EXERCISE INSTRUCTIONS
A word-for-word copy of the line containing "You are a computer-use agent. 1512x796" and every following line to the end of the data below is all the answer should hold.

RECORDS FOR THE EXERCISE
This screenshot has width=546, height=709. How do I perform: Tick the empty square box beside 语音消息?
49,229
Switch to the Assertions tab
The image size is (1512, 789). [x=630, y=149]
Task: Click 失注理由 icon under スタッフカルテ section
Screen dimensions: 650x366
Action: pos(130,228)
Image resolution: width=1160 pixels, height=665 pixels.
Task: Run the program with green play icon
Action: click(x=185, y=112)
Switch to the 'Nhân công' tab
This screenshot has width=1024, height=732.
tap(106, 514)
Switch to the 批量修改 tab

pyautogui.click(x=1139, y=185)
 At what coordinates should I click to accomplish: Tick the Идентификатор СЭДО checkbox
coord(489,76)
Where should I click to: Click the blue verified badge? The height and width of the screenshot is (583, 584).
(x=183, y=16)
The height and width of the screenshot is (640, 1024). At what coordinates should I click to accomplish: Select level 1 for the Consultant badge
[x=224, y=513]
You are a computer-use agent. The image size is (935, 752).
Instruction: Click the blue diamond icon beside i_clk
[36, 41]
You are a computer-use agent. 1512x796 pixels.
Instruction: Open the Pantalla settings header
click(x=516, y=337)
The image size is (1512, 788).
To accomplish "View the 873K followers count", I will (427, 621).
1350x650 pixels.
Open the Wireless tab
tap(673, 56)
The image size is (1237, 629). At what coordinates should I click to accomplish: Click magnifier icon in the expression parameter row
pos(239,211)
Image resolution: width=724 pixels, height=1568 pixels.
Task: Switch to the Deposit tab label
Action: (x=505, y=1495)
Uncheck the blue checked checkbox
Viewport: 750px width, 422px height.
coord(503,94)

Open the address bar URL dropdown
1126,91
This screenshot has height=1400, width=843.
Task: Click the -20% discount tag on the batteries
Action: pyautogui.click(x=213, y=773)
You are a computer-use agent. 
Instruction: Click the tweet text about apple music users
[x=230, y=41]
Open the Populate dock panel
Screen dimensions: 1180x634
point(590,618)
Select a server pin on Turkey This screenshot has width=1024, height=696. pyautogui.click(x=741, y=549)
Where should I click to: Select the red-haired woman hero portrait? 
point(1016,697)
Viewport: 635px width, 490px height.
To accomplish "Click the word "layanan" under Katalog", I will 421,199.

OUTPUT
You are a computer-use agent. 1512x796 pixels.
Instruction: Open the Pantalla settings header
click(x=516, y=337)
The image size is (1512, 788).
To accomplish "View the 873K followers count", I will (427, 621).
1350x650 pixels.
Open the Wireless tab
tap(673, 56)
The image size is (1237, 629). At what coordinates should I click to accomplish: Click magnifier icon in the expression parameter row
pos(239,211)
Image resolution: width=724 pixels, height=1568 pixels.
Task: Switch to the Deposit tab label
Action: (x=505, y=1495)
Uncheck the blue checked checkbox
Viewport: 750px width, 422px height.
coord(503,94)

Open the address bar URL dropdown
1126,91
This screenshot has height=1400, width=843.
Task: Click the -20% discount tag on the batteries
Action: pyautogui.click(x=213, y=773)
You are a computer-use agent. 
Instruction: Click the tweet text about apple music users
[x=230, y=41]
Open the Populate dock panel
Screen dimensions: 1180x634
point(590,618)
Select a server pin on Turkey This screenshot has width=1024, height=696. pyautogui.click(x=741, y=549)
Where should I click to: Select the red-haired woman hero portrait? 
point(1016,697)
Viewport: 635px width, 490px height.
To accomplish "Click the word "layanan" under Katalog", I will 421,199.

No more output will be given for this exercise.